Exercise:
Please repeat, exactly as written, the line containing "Where should I click to: Enlarge" and every line after it through the end of the records below, leaving out any pictures.

------ Records supplied ------

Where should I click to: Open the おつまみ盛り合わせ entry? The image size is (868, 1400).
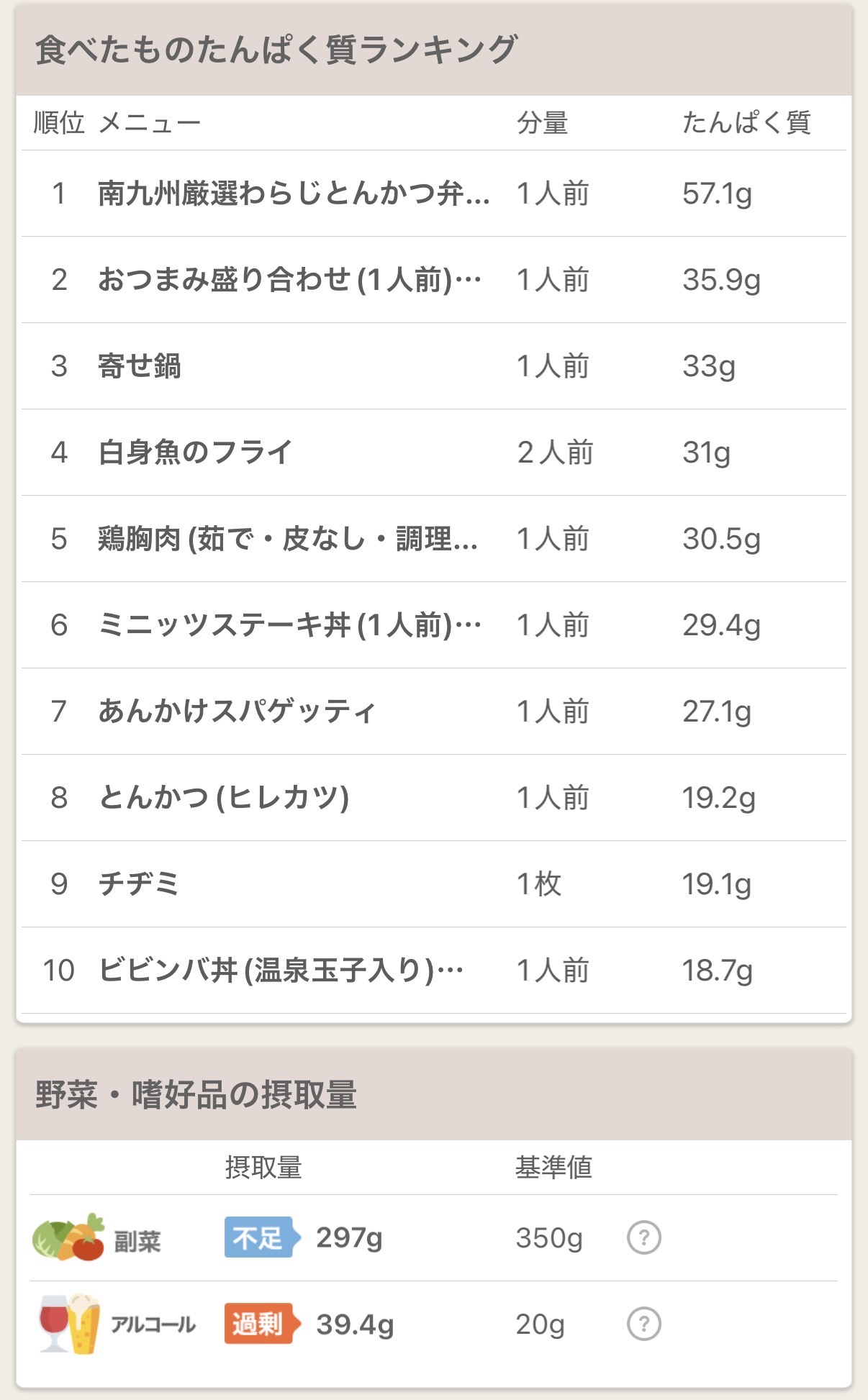[x=289, y=280]
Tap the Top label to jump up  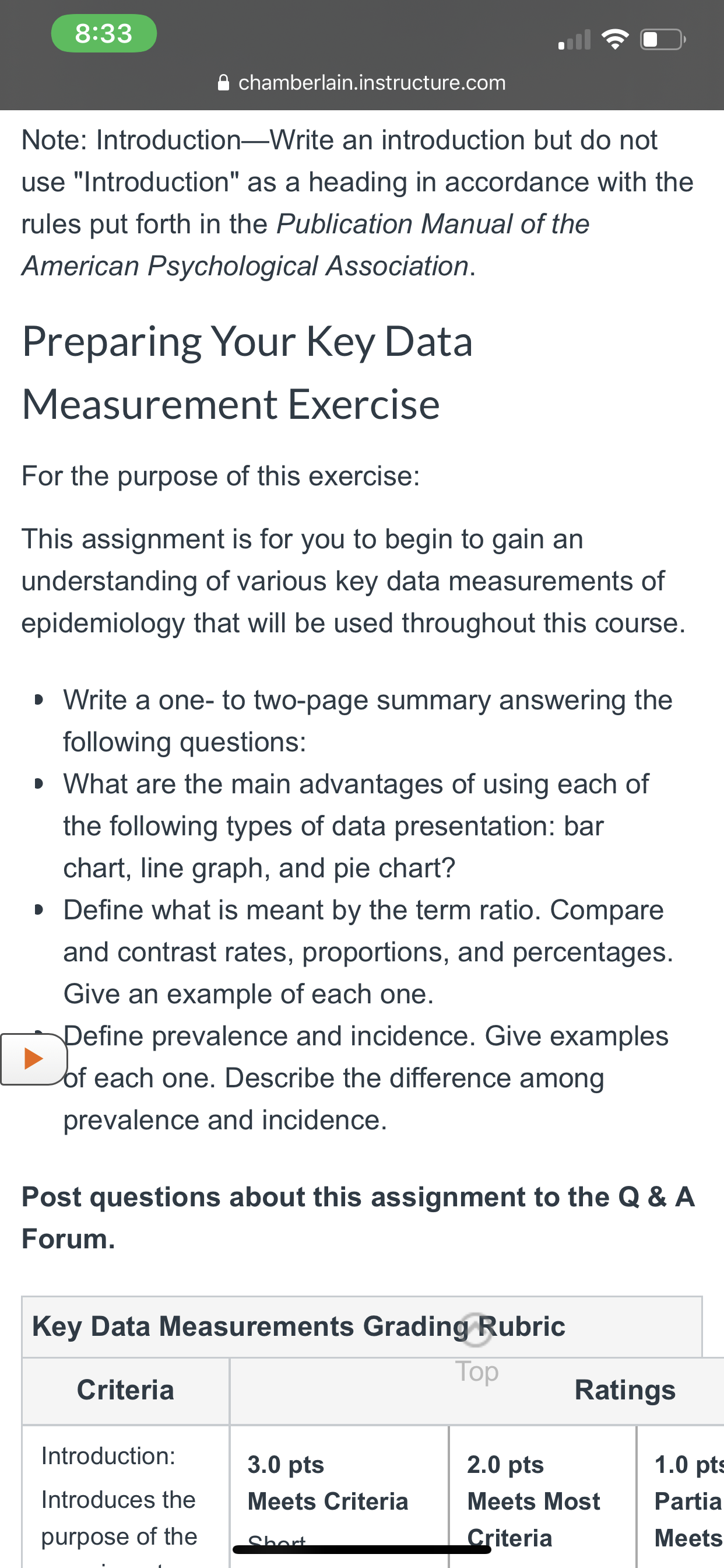click(x=477, y=1371)
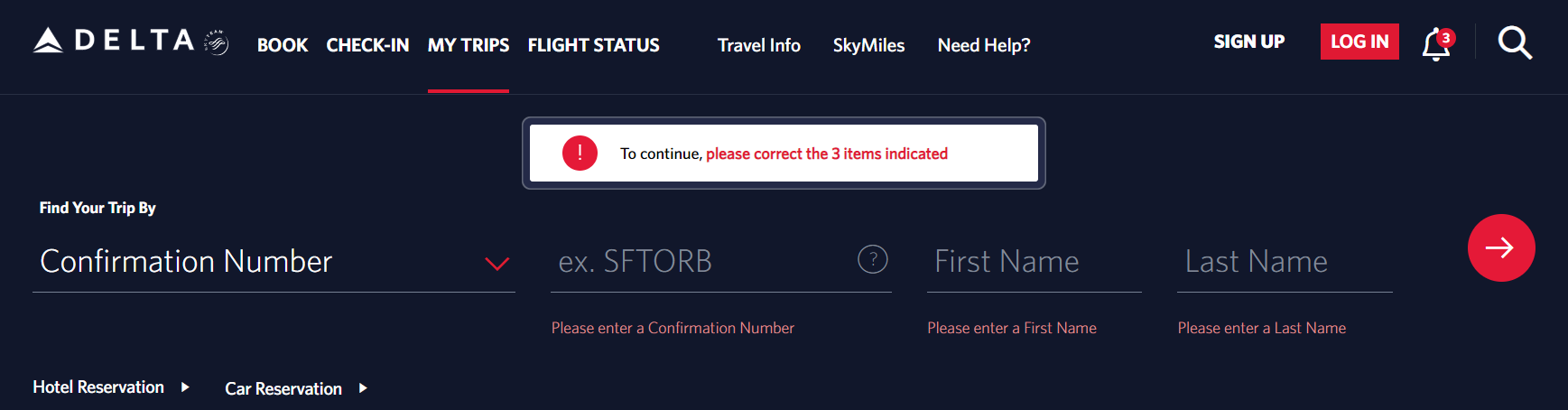Click the Last Name input field
Image resolution: width=1568 pixels, height=410 pixels.
tap(1285, 261)
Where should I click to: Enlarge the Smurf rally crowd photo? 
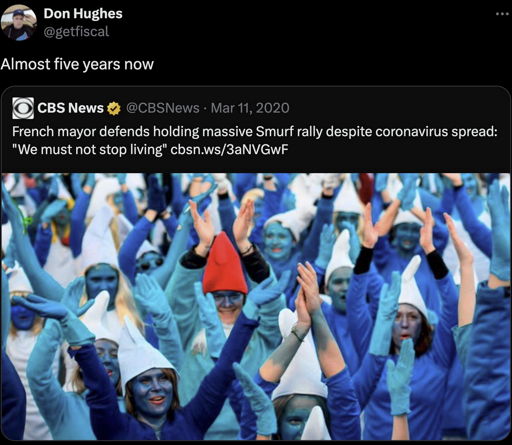(x=256, y=307)
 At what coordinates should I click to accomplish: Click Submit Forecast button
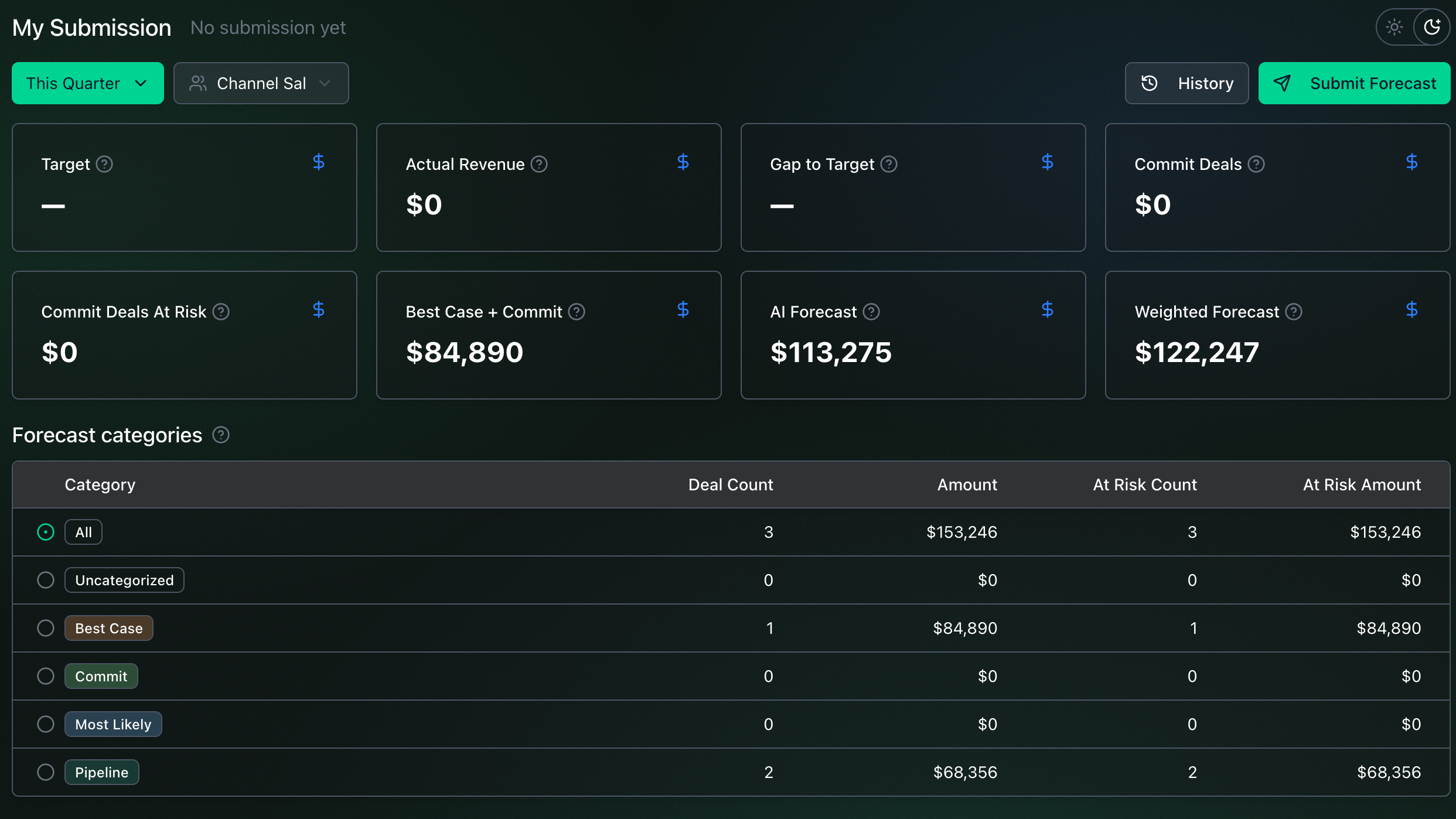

------

Result below:
Where should I click to: Enlarge the Smurf rally crowd photo? 
(x=256, y=307)
 At what coordinates should I click to accomplish: Click Submit Forecast button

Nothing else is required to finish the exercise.